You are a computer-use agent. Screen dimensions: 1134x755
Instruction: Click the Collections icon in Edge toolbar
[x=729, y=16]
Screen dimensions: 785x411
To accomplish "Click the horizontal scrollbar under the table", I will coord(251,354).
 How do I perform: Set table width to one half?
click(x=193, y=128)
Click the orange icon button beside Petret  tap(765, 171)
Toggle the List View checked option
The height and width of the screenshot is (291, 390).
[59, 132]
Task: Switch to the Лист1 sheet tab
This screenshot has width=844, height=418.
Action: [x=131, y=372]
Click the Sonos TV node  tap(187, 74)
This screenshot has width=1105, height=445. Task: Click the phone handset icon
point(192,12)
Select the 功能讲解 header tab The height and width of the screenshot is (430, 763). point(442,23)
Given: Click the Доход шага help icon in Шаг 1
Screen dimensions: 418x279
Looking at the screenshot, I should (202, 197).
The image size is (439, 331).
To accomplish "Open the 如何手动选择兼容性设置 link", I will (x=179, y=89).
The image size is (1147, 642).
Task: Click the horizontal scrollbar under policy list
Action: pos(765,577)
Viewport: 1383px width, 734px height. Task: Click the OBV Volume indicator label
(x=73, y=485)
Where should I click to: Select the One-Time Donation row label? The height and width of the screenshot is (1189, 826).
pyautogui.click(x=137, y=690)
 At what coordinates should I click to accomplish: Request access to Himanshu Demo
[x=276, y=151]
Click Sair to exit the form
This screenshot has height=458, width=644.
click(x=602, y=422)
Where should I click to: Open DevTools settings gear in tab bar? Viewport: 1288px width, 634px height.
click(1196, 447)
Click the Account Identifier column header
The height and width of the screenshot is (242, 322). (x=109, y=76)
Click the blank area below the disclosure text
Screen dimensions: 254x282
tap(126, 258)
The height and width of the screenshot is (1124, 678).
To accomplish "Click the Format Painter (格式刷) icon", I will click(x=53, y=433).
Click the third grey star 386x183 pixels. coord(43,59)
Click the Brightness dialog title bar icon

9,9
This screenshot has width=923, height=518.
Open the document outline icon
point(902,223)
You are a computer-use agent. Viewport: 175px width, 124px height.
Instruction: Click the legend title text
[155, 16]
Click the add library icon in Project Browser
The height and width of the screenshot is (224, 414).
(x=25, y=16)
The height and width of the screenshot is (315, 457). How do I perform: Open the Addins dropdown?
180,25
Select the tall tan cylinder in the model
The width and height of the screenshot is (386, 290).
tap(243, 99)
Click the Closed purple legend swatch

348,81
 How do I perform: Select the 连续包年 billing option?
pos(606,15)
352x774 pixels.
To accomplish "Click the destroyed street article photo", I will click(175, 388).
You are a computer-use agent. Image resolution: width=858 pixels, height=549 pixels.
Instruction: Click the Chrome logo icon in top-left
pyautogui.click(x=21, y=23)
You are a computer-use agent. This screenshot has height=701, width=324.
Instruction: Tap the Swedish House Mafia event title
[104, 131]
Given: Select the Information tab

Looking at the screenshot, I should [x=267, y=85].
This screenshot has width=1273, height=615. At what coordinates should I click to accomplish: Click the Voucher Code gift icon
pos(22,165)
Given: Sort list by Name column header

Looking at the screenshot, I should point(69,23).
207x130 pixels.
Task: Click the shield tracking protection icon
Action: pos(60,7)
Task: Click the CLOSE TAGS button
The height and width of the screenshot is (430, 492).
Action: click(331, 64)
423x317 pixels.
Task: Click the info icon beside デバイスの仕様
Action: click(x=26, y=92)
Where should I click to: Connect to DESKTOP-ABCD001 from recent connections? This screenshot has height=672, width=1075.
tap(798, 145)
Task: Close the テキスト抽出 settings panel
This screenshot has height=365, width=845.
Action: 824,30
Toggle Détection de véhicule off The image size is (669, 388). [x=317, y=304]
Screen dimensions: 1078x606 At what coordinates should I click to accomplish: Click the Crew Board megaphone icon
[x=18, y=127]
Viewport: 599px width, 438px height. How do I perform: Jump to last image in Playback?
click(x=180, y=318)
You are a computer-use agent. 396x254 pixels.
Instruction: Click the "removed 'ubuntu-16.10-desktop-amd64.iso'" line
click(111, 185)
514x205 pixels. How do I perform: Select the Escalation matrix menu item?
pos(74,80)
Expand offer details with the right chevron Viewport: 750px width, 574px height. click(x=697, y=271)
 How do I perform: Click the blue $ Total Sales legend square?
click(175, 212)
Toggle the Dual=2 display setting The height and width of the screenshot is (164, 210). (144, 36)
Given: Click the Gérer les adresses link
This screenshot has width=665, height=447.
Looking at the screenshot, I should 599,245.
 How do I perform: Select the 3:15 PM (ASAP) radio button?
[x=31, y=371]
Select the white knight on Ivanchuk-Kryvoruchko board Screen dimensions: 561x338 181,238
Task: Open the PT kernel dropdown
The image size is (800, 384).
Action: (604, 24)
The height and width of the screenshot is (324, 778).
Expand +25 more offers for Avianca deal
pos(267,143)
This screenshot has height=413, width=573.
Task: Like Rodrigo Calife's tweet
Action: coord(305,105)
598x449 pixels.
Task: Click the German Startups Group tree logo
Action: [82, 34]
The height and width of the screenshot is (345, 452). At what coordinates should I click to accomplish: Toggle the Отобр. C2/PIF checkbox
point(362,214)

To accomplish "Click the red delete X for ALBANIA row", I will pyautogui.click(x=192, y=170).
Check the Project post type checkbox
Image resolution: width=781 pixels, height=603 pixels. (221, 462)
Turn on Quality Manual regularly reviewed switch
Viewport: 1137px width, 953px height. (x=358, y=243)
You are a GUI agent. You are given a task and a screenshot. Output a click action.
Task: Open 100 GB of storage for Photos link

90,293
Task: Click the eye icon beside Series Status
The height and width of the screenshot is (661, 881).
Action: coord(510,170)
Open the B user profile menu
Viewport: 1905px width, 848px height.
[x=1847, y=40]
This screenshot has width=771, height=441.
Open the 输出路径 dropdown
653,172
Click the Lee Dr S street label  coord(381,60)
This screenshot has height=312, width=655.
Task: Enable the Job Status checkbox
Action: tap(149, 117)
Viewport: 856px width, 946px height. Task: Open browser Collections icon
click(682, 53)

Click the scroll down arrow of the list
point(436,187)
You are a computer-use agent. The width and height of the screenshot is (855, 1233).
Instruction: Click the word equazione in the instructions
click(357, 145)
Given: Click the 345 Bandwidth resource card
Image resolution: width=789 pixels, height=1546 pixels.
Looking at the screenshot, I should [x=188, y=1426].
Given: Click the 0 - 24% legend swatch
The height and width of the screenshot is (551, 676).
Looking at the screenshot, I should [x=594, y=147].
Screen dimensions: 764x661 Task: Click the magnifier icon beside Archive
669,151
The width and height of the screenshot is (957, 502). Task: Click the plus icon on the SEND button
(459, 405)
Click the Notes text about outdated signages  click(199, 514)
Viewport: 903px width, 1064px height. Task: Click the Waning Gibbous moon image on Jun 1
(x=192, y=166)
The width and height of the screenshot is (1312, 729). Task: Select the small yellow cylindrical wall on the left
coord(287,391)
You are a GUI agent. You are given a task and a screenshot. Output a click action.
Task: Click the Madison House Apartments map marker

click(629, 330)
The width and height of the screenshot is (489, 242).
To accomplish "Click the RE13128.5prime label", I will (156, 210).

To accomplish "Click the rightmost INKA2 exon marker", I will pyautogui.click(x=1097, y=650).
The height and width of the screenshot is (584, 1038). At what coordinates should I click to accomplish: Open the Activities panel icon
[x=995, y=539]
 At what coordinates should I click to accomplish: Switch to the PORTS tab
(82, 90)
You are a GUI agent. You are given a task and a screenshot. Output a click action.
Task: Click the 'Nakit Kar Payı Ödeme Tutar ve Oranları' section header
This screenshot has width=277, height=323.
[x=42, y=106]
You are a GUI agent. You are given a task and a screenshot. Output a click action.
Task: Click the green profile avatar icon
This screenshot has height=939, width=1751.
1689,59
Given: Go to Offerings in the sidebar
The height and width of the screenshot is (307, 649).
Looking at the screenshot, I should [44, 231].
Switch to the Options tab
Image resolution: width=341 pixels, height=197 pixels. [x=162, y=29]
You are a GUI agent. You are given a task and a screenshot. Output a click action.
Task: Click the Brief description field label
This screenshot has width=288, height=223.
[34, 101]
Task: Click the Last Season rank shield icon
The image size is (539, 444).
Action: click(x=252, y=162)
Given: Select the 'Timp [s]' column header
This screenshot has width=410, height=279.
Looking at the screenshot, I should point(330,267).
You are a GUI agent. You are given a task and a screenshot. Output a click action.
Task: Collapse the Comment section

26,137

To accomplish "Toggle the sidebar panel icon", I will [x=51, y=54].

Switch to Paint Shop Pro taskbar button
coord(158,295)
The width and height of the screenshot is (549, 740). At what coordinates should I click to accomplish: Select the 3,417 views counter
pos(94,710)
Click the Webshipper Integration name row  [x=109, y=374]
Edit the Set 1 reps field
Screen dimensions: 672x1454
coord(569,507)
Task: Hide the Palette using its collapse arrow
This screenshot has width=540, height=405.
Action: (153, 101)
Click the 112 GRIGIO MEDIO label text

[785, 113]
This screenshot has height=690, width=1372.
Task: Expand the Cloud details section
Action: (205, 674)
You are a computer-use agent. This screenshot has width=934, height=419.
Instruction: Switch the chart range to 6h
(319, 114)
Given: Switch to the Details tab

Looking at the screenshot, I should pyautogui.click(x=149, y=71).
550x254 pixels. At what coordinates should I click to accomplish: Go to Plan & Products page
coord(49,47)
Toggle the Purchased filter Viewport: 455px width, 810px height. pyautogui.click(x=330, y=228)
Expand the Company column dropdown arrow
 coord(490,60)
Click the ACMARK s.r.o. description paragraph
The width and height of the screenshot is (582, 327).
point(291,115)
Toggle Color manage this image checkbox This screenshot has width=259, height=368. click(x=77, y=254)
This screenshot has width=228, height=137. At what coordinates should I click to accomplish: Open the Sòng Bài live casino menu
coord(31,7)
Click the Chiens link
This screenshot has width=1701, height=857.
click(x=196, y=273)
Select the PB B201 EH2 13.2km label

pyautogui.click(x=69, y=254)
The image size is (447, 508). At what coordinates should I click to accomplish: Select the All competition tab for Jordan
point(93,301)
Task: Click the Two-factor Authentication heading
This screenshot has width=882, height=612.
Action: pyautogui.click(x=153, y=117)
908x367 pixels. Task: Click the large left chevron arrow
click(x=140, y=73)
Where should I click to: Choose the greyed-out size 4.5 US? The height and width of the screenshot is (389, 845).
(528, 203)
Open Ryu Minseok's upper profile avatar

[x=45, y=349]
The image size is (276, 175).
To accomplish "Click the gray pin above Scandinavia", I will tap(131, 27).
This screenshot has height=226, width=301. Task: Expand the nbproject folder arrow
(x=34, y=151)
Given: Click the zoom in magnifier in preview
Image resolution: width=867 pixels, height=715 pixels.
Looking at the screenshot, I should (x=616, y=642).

Action item
Reply with nothing but the number of lines in the entries that include "sidebar".

Expected answer
2